Andrew Kay: In a festive mood

BF Sheep

May arrives in Brighton, as ever, with a frantic frenzy of festival fun – and I love it! It probably will kill me in the end, but I simply love the three weeks of art and entertainment that makes it the biggest arts festival in England and second only to Edinburgh nationally.

Being as great as it is, I am amazed at some attitudes. Supposedly cultured friends seem loathe to embrace it, poo-pooing the event with statements like “Oh, we don’t do the festival”. Why not? I mean, why ever not? There is a rich menu of stuff to do and plenty of it for free. Even the paid-for events reflect a tightening of budgets with lots priced at £10 – only a few quid more than a seat at the cinema these days.

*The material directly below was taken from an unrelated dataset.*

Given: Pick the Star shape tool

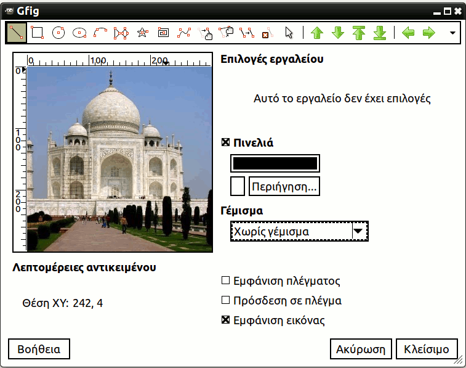Looking at the screenshot, I should 142,33.
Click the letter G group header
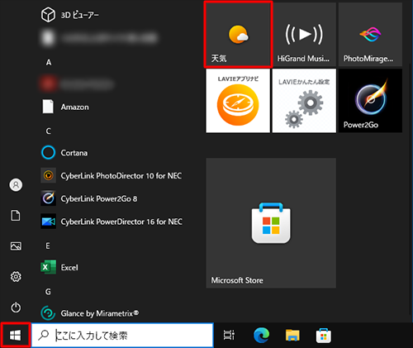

The other attitude I see is snobbery. What’s in it for the common man? Well, plenty I reckon. Free events that see masses cramming into open spaces for spectacular displays of pyrotechnic (and general) weirdness – not always my kind of thing, I have to say, but popular enough to fill the city’s streets with revellers hell bent on making the most of things and having a very jolly time.

The way I see it is this: it’s an arts festival, and as such one should expect to be presented with arts of all kinds. These days we see a lot of circus arts; juggling on the street has faded, but acrobatics on stage have never been more feted. It’s an art of course, but a popular one, and hats off to that. Visual arts are always represented in an accessible way, and this year at Fabrica Swedish artist Jacob Dahlgren has created two interactive works that celebrate the aesthetic of the mass-produced object. Or so the brochure tells us. In fact, this is great fun – a floor tiled with bathroom scales that give strange readings, and thousand of metres of ribbons that form a forest of colour in which you can immerse yourself. I loved both, although the catalogue description did make it all sound rather high-brow.

“Events are popular enough to fill the city’s streets with revellers hell bent on making the most of things and having a very jolly time”

Nowhere and Everywhere At The Same Time No. 2 at the Old Municipal Market is a pure joy; beautiful to watch, mesmeric, and fascinating to dance through. Yes, you have to move through it in a freeform pattern of dance, dictated by the myriad swaying pendulums – fascinating as you watch how others, young and old, negotiate their way through. Seeing children skip through and adults sway was as fascinating as watching the structure itself, as it progressed through a series of choreographed moves that changed the nature of the swing. Simplistic and complex at the very same time, I certainly plan to go back and do it all again.

So is the festival good value? Hell yes! It draws a huge number of visitors to the city, it focuses local attention on our arts and venues and it provokes discussion and debate. Few things achieve this as well as Brighton Festival, and of course Brighton Fringe Festival which adds another exciting level of arts and entertainment.

One thing that thrilled me was the diversity of the audience. Hofesh Shechter drew a very young crowd, balanced with the usual dance audience that one has come to expect; perhaps his rich blend of contemporary ideas with the strict rigours of modern dance achieved that. Mani Soleymanlou drew a huge party of visiting Italians: what they made of it I cannot imagine, but they expressed themselves with a rousing ovation.

May, for me, is Festival. I embrace it whole-heartedly and cannot understand why you would not. Even with a small budget there is much to be enjoyed, to provoke thought, to love, and to hate too. That is what it’s all about; experiencing and processing in your own way. To dismiss it is a sin.